Basidiobolomycosis mistaken for cutaneous tuberculosis

Gnana Kireeti Gummadi1 , B Sathish Pai1 , U K Sudhir Nayak1 , PY Prakash2 , Kanthilatha Pai3
1 Department of Dermatology, Venereology and Leprosy, Kasturba Medical College, Manipal University, Manipal, Karnataka, India
2 Department of Microbiology, Venereology and Leprosy, Kasturba Medical College, Manipal University, Manipal, Karnataka, India
3 Department of Pathology, Venereology and Leprosy, Kasturba Medical College, Manipal University, Manipal, Karnataka, India

Correspondence Address:
Gnana Kireeti Gummadi
Department of Dermatology, Venereology and Leprosy, Kasturba Medical College, Manipal University, Manipal, Karnataka
India
Published: 14-Mar-2018
How to cite this article:
Gummadi GK, Pai B S, Nayak U K, Prakash P Y, Pai K. Basidiobolomycosis mistaken for cutaneous tuberculosis. Indian J Dermatol Venereol Leprol 2019;85:236
Copyright: (C)2019 Indian Journal of Dermatology, Venereology, and Leprology

Sir,

A 44-year-old immunocompetent male patient presented to the department of dermatology, Kasturba Medical College, Manipal, with itching and progressive hardening and pigmentation of the right thigh since 8 months. The lesion started initially as a firm swelling over the upper, medial aspect of the right thigh. He was seen initially at another hospital, where excision biopsy was done, and subsequently treated with 6 months of anti-tubercular therapy; as his histopathology report was suggestive of cutaneous tuberculosis. He reported subsequent increase in size of the lesion on treatment, and when he presented to us, a large indurated plaque was present over the right thigh extending up to the right side of the scrotum and finally reaching the mid-inguinal point [Figure - 1]. Insinuation sign was positive. Differential diagnoses of deep fungal infection and cutaneous tuberculosis (lupus vulgaris and scrofuloderma) were considered. An incisional biopsy was done, and the tissue was sent for both histopathology and fungal culture. Histopathological examination showed dermal and subcutis granulomatous infiltration with Langhans and multinucleated giant cells, lymphocytes, plasma cells, and eosinophils along with dense fibrosis [Figure - 2] and [Figure - 3]. Periodic Acid-Schiff [Figure - 4] and silver staining [Figure - 5] showed few fungal elements. Culture identified the fungus as Basidiobolus ranarum [Figure - 6] and [Figure - 7]. In view of financial constraints, itraconazole could not be started. The patient was treated with oral super-saturated solution of potassium iodide starting at five drops thrice daily which was increased by one drop daily to a maximum of forty drops per day. Monthly follow up showed a progressive reduction in size of the plaque with complete recovery seen after 5 months of therapy.
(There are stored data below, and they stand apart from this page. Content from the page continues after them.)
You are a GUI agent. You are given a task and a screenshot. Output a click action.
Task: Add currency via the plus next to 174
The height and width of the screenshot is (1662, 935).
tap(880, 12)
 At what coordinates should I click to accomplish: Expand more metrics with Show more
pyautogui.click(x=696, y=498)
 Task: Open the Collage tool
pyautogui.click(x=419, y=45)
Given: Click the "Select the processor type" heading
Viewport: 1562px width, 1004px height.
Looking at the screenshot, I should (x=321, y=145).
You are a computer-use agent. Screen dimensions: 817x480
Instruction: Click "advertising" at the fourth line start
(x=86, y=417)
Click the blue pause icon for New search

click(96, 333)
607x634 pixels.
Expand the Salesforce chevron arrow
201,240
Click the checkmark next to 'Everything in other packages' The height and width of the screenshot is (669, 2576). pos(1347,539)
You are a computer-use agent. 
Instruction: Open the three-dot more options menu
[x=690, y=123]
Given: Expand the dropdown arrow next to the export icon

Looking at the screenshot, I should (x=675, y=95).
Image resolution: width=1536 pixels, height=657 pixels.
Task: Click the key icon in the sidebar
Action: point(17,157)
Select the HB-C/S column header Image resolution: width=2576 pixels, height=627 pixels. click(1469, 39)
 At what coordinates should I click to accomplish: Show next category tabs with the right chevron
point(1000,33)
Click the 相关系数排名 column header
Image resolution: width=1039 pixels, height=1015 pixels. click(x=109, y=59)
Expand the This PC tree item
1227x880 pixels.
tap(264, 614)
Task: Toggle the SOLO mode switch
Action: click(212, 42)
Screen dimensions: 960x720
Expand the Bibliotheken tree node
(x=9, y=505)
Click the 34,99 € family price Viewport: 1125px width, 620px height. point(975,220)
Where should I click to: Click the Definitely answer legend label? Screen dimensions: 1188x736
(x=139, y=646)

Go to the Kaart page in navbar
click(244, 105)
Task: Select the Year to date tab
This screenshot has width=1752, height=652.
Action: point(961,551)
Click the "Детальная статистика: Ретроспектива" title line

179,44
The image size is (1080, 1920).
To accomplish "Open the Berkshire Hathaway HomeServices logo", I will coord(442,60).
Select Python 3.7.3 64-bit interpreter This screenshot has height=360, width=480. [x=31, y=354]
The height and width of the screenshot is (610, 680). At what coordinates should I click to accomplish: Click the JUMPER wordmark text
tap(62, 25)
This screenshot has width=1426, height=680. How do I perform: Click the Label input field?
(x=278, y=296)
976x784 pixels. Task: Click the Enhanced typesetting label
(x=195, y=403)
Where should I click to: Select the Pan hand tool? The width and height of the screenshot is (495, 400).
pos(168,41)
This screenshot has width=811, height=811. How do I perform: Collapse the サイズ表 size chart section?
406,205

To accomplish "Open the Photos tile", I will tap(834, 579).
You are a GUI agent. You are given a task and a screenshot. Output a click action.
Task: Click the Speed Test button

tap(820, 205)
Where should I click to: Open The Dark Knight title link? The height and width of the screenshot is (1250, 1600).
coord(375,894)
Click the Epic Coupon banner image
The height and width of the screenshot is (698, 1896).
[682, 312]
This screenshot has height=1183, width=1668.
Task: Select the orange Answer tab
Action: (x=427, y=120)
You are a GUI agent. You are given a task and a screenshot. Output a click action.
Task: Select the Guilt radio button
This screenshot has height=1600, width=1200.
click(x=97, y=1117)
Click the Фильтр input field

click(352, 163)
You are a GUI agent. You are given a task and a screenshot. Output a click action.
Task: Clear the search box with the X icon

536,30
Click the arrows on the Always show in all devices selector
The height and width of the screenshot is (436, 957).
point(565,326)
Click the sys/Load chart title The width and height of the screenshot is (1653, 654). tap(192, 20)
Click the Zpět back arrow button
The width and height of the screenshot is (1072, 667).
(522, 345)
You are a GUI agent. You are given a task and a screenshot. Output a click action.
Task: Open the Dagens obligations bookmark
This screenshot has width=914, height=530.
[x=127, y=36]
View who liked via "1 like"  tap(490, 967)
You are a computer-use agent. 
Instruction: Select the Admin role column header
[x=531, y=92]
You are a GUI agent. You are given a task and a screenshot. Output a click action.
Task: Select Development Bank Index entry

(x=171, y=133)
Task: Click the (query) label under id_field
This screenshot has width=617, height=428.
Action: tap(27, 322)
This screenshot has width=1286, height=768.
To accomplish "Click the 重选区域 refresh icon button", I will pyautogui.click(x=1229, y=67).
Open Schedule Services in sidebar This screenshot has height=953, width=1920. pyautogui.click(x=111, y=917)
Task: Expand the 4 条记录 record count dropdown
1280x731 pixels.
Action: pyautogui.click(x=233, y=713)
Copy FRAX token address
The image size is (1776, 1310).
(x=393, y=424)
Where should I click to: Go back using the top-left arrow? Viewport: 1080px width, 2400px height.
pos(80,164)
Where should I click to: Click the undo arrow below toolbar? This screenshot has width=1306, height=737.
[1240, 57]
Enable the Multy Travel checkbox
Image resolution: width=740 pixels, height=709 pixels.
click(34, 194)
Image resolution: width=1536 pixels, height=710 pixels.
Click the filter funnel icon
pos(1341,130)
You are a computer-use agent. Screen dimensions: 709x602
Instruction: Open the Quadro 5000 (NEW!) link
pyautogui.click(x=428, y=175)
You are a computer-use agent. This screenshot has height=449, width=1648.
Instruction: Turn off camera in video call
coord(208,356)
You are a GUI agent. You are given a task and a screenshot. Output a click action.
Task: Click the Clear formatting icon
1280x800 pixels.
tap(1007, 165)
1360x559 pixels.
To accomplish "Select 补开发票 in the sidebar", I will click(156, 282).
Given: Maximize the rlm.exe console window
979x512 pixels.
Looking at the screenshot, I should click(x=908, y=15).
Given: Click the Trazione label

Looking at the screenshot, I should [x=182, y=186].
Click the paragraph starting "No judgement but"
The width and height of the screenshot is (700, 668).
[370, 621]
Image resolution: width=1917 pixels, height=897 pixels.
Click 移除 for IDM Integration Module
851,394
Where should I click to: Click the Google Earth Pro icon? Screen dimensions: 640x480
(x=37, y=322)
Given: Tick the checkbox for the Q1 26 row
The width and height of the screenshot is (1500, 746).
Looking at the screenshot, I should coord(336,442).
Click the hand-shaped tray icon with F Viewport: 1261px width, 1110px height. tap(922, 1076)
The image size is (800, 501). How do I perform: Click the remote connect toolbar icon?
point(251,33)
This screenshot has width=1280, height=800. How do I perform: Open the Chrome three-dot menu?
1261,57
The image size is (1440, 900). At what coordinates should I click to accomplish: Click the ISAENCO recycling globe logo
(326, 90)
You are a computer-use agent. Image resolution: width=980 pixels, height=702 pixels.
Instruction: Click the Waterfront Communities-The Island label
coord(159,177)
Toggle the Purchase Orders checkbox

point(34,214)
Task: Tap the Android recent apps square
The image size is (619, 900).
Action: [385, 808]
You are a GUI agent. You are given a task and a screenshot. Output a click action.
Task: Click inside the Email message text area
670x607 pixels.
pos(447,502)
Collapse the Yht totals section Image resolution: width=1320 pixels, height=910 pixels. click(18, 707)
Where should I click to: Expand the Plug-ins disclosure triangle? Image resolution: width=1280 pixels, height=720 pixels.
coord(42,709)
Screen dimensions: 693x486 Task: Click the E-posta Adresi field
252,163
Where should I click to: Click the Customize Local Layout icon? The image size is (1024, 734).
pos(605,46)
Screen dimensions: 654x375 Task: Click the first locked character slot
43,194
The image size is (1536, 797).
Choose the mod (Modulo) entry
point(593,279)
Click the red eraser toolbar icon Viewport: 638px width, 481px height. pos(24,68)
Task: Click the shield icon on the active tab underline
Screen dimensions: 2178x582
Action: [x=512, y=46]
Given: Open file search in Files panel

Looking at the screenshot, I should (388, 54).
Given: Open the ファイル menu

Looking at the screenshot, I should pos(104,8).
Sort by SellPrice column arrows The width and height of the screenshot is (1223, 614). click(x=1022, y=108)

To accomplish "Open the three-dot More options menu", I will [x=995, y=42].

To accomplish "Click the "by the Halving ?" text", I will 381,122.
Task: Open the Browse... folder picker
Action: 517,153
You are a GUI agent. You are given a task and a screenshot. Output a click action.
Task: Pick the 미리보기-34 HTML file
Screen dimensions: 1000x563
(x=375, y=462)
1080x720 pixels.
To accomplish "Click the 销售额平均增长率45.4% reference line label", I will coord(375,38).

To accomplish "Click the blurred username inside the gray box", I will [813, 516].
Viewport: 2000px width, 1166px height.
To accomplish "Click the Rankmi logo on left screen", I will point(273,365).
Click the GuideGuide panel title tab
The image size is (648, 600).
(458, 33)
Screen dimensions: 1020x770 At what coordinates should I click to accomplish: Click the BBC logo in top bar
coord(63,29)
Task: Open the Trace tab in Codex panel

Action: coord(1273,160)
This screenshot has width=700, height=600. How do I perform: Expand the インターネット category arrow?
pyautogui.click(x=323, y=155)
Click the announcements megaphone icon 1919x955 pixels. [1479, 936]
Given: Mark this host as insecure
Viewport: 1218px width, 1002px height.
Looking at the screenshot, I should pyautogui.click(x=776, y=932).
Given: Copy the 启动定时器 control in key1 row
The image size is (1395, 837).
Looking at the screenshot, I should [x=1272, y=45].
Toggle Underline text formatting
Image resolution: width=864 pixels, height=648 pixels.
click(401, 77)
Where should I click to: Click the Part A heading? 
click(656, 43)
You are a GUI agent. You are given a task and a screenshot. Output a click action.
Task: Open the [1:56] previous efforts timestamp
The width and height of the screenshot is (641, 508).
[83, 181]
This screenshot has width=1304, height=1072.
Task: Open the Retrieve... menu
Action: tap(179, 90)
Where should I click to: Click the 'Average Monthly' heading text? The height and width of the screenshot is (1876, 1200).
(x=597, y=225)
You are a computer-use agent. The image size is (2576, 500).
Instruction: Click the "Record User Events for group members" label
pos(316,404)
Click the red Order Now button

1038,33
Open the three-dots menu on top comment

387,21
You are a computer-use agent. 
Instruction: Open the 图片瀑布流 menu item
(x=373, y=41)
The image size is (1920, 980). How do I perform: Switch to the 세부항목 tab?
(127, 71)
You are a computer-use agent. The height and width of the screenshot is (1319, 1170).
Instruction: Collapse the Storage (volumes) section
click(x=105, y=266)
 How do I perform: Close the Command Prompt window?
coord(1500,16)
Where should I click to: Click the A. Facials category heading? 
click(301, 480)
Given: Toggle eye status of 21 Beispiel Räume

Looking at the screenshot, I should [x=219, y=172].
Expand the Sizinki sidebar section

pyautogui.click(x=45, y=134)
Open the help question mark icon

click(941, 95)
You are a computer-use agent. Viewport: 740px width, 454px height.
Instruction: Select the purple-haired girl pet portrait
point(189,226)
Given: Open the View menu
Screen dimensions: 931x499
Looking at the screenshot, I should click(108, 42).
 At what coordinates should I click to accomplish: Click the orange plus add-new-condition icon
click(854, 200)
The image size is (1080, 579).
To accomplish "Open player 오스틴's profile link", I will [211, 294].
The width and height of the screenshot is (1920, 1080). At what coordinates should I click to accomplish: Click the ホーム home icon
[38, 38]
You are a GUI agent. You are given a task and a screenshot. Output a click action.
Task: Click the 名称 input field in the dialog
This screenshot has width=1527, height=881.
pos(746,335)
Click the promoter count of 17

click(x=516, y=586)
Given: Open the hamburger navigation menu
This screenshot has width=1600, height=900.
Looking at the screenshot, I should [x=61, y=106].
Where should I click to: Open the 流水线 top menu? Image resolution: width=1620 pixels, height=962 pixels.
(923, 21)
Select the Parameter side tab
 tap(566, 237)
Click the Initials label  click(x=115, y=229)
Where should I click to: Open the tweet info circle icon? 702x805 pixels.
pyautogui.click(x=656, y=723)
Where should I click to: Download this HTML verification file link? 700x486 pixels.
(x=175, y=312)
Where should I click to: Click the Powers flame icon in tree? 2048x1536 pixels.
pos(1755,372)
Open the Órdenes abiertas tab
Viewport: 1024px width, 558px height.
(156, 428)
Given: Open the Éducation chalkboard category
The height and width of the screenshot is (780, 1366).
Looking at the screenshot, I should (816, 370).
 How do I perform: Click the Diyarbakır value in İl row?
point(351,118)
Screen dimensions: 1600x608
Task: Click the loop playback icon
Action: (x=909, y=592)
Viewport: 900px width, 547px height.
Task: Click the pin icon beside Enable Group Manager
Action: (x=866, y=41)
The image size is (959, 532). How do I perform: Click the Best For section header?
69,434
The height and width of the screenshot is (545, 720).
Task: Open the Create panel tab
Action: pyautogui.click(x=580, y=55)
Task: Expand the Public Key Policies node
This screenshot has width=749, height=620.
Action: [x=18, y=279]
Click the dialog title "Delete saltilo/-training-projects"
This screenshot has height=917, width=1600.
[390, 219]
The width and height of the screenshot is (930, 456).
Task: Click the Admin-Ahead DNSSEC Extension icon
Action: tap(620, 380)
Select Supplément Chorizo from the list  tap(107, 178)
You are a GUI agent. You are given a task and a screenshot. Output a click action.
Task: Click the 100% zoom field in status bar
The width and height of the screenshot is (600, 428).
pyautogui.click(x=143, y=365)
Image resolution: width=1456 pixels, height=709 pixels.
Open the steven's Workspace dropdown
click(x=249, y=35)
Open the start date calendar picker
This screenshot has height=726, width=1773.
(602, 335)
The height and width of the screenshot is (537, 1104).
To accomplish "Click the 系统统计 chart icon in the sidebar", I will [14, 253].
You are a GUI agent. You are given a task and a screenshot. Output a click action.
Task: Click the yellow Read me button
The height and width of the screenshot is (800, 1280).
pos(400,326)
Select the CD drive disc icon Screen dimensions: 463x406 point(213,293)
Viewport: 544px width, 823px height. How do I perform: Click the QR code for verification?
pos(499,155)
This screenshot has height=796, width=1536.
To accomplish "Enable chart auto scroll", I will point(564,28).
Figure 1: Indurated plaque was present over right thigh extending up to right side of scrotum and pubis crossing the inguinal ligament
Figure 2: Ill-formed granulomas and numerous foreign body giant cells, Langhans giant cells, eosinophils, lymphocytes, and plasma cells (H and E, ×100)
Figure 3: Subcutaneous fat replaced by fibrous tissue (H and E, ×100)
Figure 4: Periodic acid Schiff stain showing broad irregular fungal hyphae with thick walls
Figure 5: Silver stain showing fungal elements within granuloma
Figure 6: A 7-day-old culture grown on Sabourauds Dextrose Agar at 28°C showing raised, cerebriform, radiating, glabrous colonies with pale to tan obverse and no characteristic reverse pigmentation
Figure 7: Lactophenol cotton blue mount preparation showing characteristic broad, sparsely septate, hyaline, filamentous hyphae with thick walled, sub hyaline, intercalary zygospores having prominent beak like projection (×400)

Basidiobolomycosis, a chronic deep fungal infection, is characterized by woody induration of the subcutaneous tissue. This is commonly seen in children (80%) as compared to conidiobolomycosis, which is seen more in adults.[1] The mode of transmission is not exactly known, though minor trauma and insect bites have been reported prior to the onset of the lesions. Clinically, it is characterized by a firm, well-circumscribed and painless swelling, which may involve the whole shoulder, arm, entire leg, or buttocks. It may have a smooth, rounded edge where the fingers can be insinuated underneath and the swelling lifted off the underlying tissues, the insinuation sign.[2] The overlying skin may be normal, pigmented, scaly, and edematous. Ulceration and regional lymphadenopathy are rare.[1] Deeper extension into muscle and viscera are possible complications.[3] Visceral basidiobolomycosis requires a high degree of clinical suspicion to make the diagnosis. The symptoms are vague and the diagnosis is based on histopathological findings of fungal elements and culture of B. ranarum from tissue specimen.

The combination of surgical resection of infected tissue and prolonged itraconazole/posaconazole therapy is preferred. Surgical procedures often lead to the spread of lesion, a feature noticed in our patient.[4]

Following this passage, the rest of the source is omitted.